The report reviews rigorous research showing that “only a minority of children who experience cross-gender identification will continue to do so into adolescence or adulthood.” Policymakers should be concerned with how misguided school policies (such as the InsideOut programme in New Zealand) might encourage students to identify as girls when they are boys, and vice versa, and might result in prolonged difficulties. As the report notes, “There is no evidence that all children who express gender-atypical thoughts or behaviour should be encouraged to become transgender.”
Mayer and McHugh call for honest, rigorous, and dispassionate research to help better inform public discourse and, more importantly, sound medical practice.

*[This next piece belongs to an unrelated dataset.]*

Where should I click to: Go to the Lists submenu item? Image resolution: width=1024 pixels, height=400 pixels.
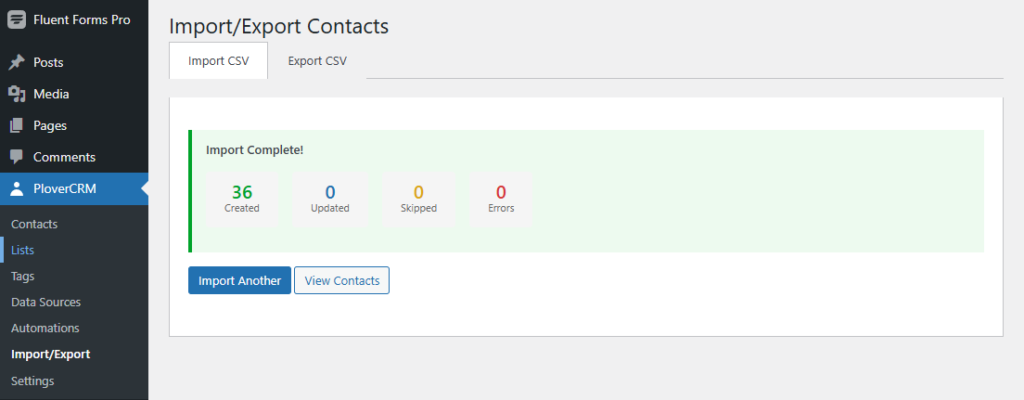pyautogui.click(x=23, y=250)
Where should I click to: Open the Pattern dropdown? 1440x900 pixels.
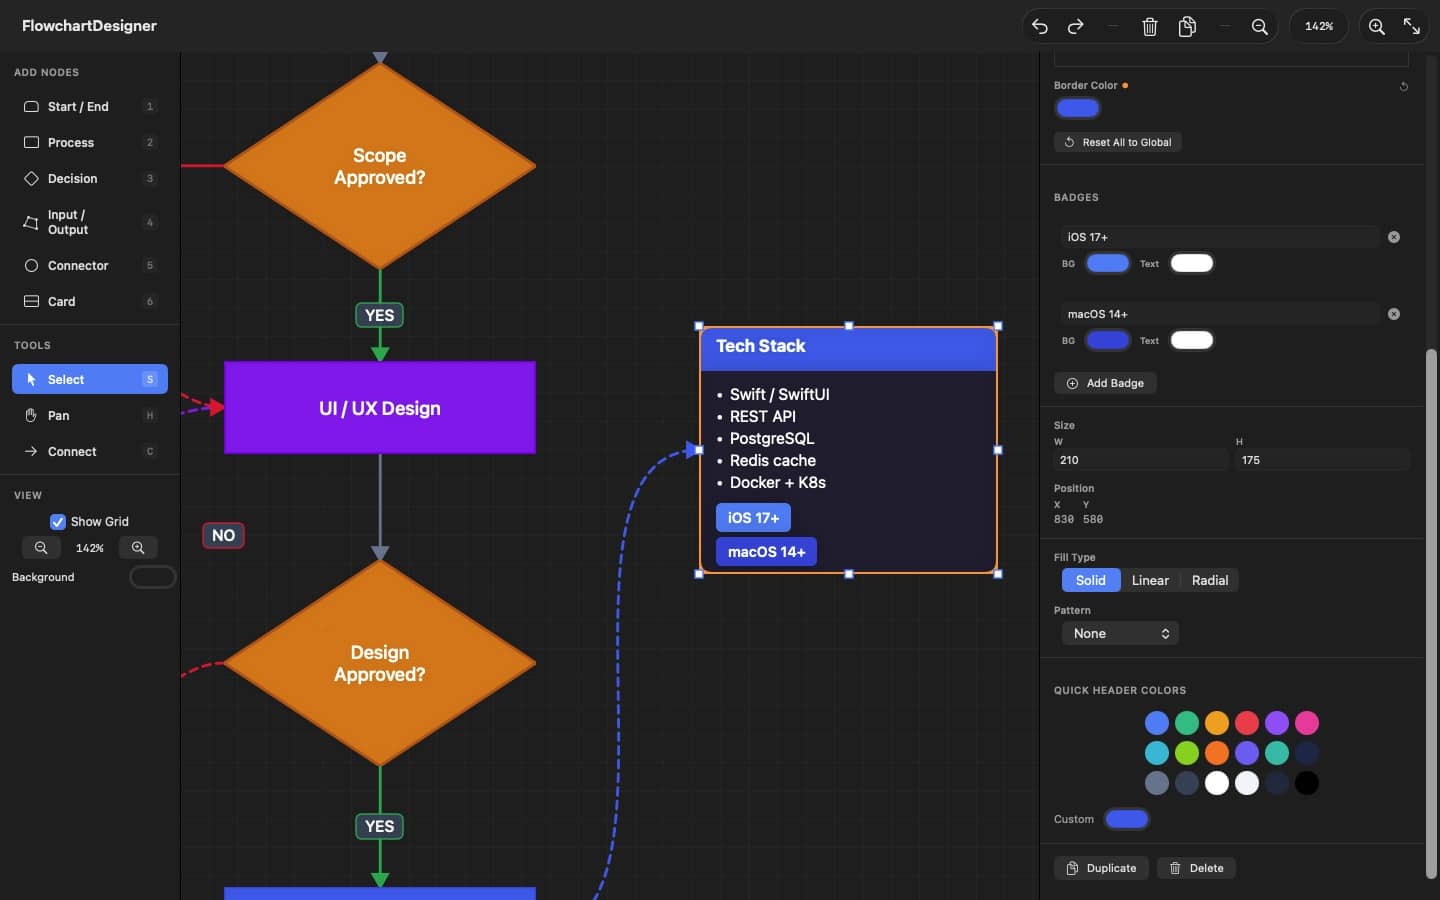[1120, 634]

“This is a timely and significant scientific report. ‘Transgender’ is an adult and ideological term. If a child is saying they are ‘transgender’, it is because someone has put that label on their gender dysphoria for them. Dr McHugh has previously said that gender dysphoria is not a problem of the body but the mind, and that “we psychiatrists would do better to concentrate on trying to fix their minds and not their genitalia”,” says Mr McCoskrie.
“In the school setting, girls have a right to privacy, especially in situations where they feel particularly vulnerable, like a toilet, changing room or showers. But schools are being pressured in to accepting gender ideology by groups such as the Human Rights Commission and Rainbow Youth who try and tell schools and families that the so-called right of an individual to use the toilet and changing room and bunkroom that conforms to his or her ‘gender identity’ takes precedence over modesty and safety,” says Mr McCoskrie.
“It’s time that Ministry of Education placed priority on scientific evidence and sound medical practice, rather than bowing to ideology and special interest groups pushing an agenda.”